Dear all.
please keep calm and continue debugging ;-)
You know, everyone here is right with fair remarks, but we are all wrong too.
Most important, we develop CB, aka an IDE, that means, not the compiler, not the debugger. BUT ... ( I will come to the but shortly). For
convenience on windows we ship the MinGw package (which is a port of gcc, but it brings also problems), as mentioned we
could switch too TDM. However it seems TDM John" is unreachable (which probably means he is busy with other things) and the TDM package is also getting outdated (it is at gcc 5.1.0), so it seems we might loose this option too (note that this is the compiler we use to build the nightly builds).
Let me first explain how I use CB, I always build it from svn, and I use it on linux (I boot up windows for 2 things, installing a game (and with some luck even play that game), and building nightlies). As such on linux I have to install the compiler, debugger myself, which is very easy to do (upgrading a compiler however is not).
I also sometimes get lost with the "enable scripts" versus do not enable the scripts but have a gdb-python pair.
And yes me too, I hardly need a debugger.
It is a pity indeed that gdb does not have such things build in (I myself can get angry on that, but I will spare you my rant).
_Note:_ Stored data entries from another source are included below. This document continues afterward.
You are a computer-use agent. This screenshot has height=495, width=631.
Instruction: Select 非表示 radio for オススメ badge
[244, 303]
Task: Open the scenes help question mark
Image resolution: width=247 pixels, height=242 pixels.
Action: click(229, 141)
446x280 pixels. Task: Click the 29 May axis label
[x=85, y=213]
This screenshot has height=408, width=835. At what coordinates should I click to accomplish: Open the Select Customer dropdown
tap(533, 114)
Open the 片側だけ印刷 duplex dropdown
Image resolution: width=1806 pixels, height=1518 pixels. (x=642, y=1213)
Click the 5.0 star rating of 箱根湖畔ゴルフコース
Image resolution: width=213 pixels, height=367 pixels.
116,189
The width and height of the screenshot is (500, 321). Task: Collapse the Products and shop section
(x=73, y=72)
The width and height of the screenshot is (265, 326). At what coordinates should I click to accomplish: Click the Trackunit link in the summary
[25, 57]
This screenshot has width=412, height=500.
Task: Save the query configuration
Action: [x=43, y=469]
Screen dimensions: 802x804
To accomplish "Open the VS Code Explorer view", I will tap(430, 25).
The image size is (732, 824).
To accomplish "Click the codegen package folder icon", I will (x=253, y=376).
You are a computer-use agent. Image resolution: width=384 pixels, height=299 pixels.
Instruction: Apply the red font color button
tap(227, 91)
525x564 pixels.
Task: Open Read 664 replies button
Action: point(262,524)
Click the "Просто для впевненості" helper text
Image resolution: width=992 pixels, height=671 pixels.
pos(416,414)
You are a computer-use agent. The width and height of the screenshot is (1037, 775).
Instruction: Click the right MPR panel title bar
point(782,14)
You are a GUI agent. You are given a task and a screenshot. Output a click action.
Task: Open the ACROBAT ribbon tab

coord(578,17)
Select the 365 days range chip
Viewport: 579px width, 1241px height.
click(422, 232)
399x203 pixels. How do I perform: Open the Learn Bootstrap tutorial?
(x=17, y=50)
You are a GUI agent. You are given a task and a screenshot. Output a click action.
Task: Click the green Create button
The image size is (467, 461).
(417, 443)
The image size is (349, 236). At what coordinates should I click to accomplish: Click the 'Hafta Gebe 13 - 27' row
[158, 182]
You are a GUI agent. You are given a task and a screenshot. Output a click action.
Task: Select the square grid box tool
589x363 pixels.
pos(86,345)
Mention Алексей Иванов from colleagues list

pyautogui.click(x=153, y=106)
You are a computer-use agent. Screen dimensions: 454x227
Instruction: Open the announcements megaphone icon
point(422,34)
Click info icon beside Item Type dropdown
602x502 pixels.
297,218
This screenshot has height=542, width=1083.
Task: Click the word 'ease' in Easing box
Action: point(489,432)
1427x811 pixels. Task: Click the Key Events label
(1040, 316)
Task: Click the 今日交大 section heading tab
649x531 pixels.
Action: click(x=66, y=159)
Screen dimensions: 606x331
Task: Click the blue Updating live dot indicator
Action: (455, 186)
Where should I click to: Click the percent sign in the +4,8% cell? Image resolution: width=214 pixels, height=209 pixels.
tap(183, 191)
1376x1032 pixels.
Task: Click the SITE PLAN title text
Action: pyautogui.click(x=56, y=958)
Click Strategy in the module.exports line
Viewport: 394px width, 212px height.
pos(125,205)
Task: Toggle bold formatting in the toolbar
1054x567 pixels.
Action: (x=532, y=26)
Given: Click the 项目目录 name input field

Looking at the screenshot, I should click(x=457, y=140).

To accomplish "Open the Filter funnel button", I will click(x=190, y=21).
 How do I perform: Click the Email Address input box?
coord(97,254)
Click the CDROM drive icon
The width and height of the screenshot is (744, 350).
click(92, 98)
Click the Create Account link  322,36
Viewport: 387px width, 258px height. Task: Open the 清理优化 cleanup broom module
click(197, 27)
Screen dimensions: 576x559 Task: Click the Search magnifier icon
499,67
FIRST CONCLUSION : many people have asked about this, so I think it deserves a link on our homepage to an up to date dedicated page on our wiki. Where everything is clearly explained on how to do it (with example of code snippets/programs, so the reader can verify he gets similar results).
SECOND CONCLUSION : we need to start deciding what "convenience" package to ship in the next release.
Now let me address the BUT. The customer is always right! As good as our CB is, what counts is the user experience, no discussion about that, period. We can point to windows, gdb, python whatsoever. We need to at least propose a "recipe" to get to a good user experience (and we can do such thing a little bit with our convenience package. The user use the IDE for 2 things at minimum:
The fact that the user used to have an expensive MS Visual Studio is a non argument. It is not the MSVS user experience that counts in this discussion it is OUR CB experience that matters.
It is the total user experience that counts, and will make a happy user, or aan user which decides to drop CB and look further.
Imagine you have a nice app on your phone, but the backend it talks too really sucks, no matter how nice and shiny and performant that app might be (even assume it is bug free), the experience will be crap due to that backend, and the user will drop it and look for other alternatives.
I have been evangelizing CB a lot in the past, I still do, but I an giving fair information, because if I do not from the start, in the end I end up like a fool, and let me tell you why, again it is all about user experience, and these areas where I have to say upfront the state of the functionality (or lack of current state) are in order of what I have see from people complaining or in the end not willing to use CB (despite of all the other great features it has):
- code completion <== we loose big time here wrt competition
- refactoring
- debugger
As long as the first 2 are in the current state, I noticed it is nearly impossible to convince for example an Eclipse user to even consider CB :-(
And yes I could try to improve it myself, but our current completion engine is dead, it can not solve the problems anymore, we need a different approach, and we have someone kindly working on an alternative one, and I am thinking of having a nightly (separate) build with it, so we can have more feedback, but even then it is 1 person at this moment so his time is also limited.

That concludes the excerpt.